Conventional wisdom is that most EV owners are Democrats, and that Republicans shun the newfangled contraptions. A recent poll conducted by The EV Politics Project appeared to confirm this narrative—49 percent of Republican respondents took a negative view of “electric car brands,” and a majority of Republican respondents agreed with the statement: “EVs are for people who see the world differently than I do.”

Other polls have found similar results. A 2023 Gallup poll found that 71% of Republicans would not consider buying an EV, and a 2023 Pew Research survey found that 70% of Republican or Republican-leaning Americans were unlikely to consider one.

However (as Hilary Clinton could tell you), opinion polls can be poor predictors of peoples’ real-world behavior.

Recent research by advocacy group Environmental Defense Fund Action (as reported by CNN) paints a different picture. The organization analyzed voter and vehicle data from political data provider L2, and found that, in some states, more EV owners appear to be Republicans and independents than Democrats.

L2 linked voter registration data to commercial records having to do with EVs, including insurance, credit and repair records. The data indicates that, in 9 states, more Republican voters than Democrats are linked to records of EVs. In 24 states, more Republicans, independents and third-party voters are associated with EVs than are Democrats.

The findings come with several caveats: only 31 states and DC register voters by party, so the remaining 19 states couldn’t be included in the study. Furthermore, the types of records that L2 examined to determine EV ownership are kept in different ways in different states. Multiple voters in the same household may have been counted, and some EV owners may have been excluded due to privacy laws or missing data.
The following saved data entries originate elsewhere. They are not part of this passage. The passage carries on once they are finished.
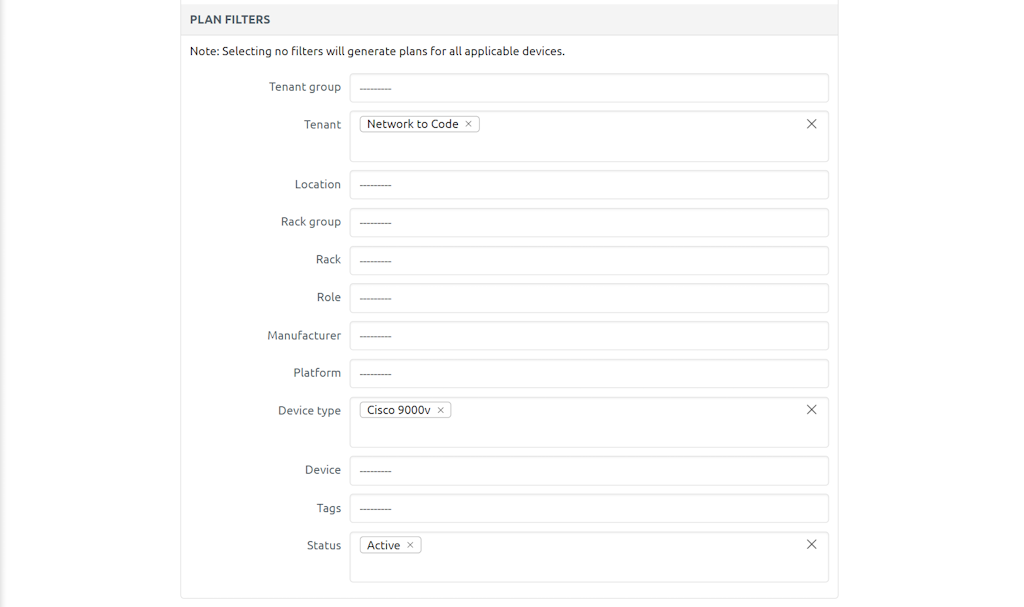
Task: Open the Location dropdown
Action: [588, 184]
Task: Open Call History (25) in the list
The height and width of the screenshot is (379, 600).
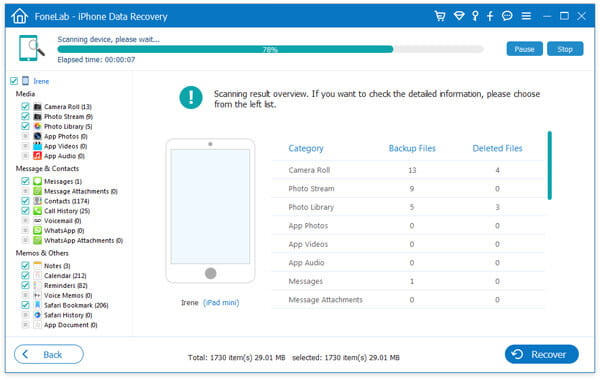Action: pyautogui.click(x=67, y=211)
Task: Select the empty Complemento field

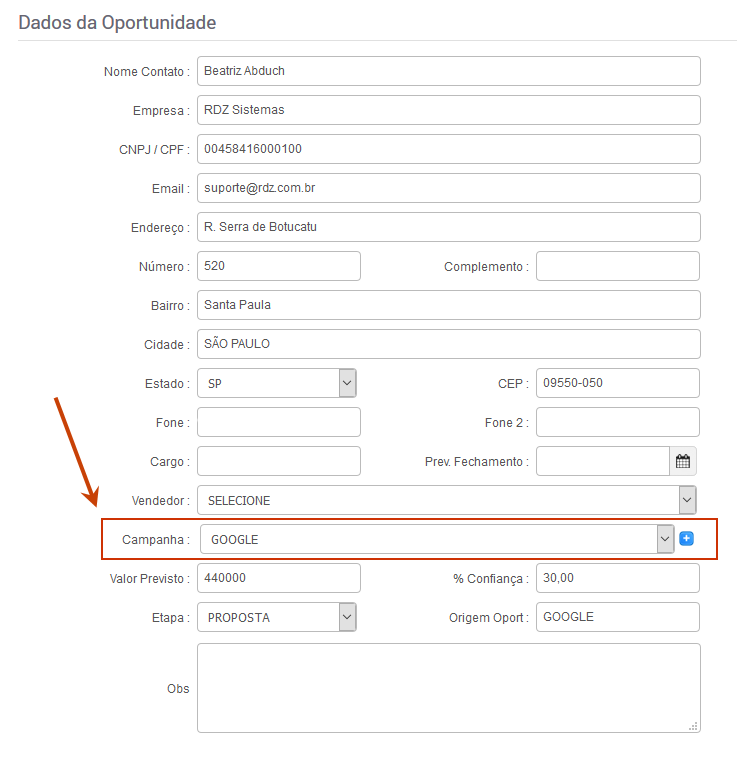Action: [618, 266]
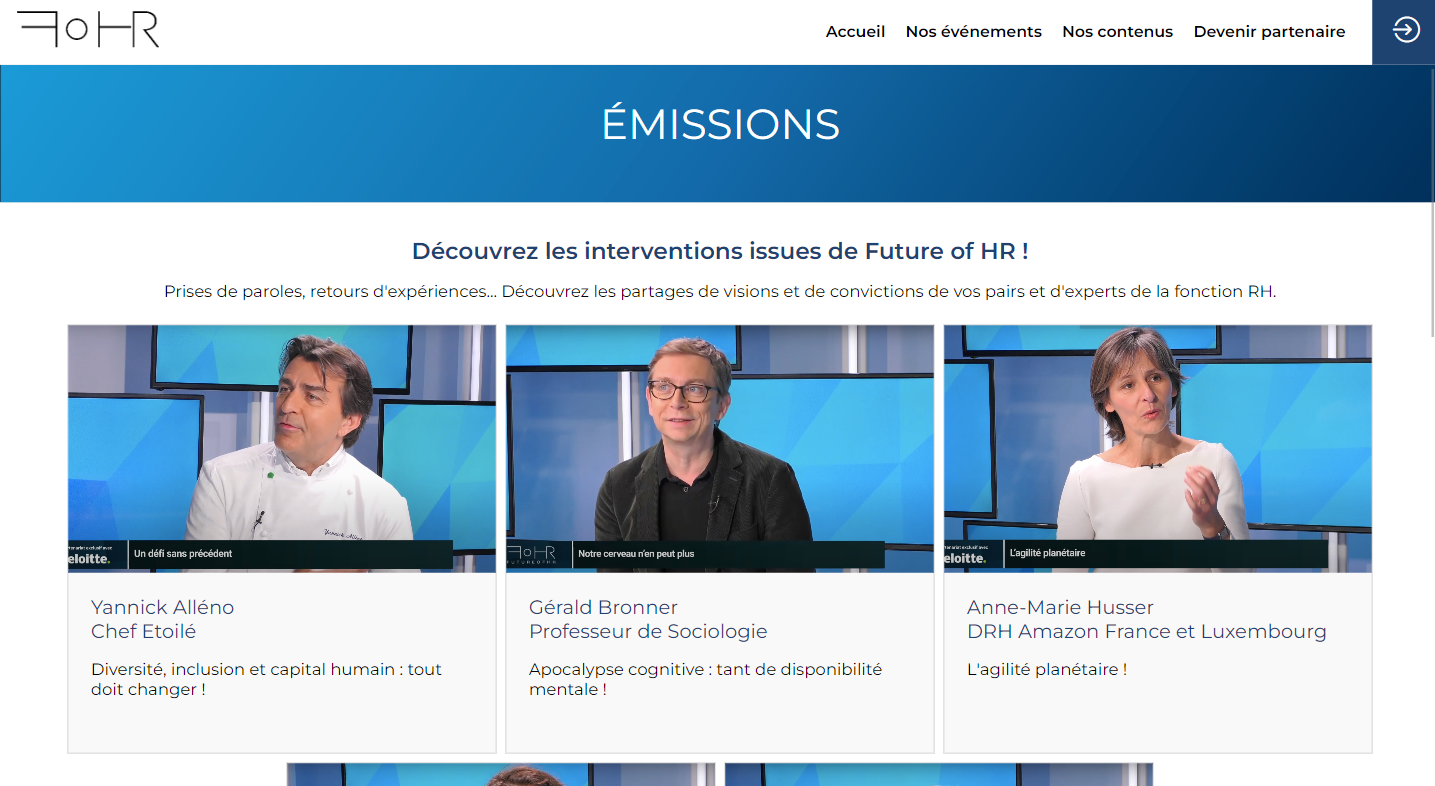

One obvious fact might seem to support the “EVs are for donkeys” narrative: over a third of the plug-in vehicles in the US are found in left-leaning California, while rural midwestern and southern states have few.

On the other hand, Brett Williams, of the Center for Sustainable Energy, told CNN that EV sales are driven by various market factors such as consumer awareness, availability of charging infrastructure, state incentives and the number of EVs seen on dealers’ lots. States that have more of those things, such as California, naturally have more EV owners.

“Some of the markets that had the richest soup of those ingredients got an early start,” said Williams, adding that other states are slowly but surely catching up. “That speaks to the fact that the economic and pollution benefits of electric vehicles don’t obey political boundaries.”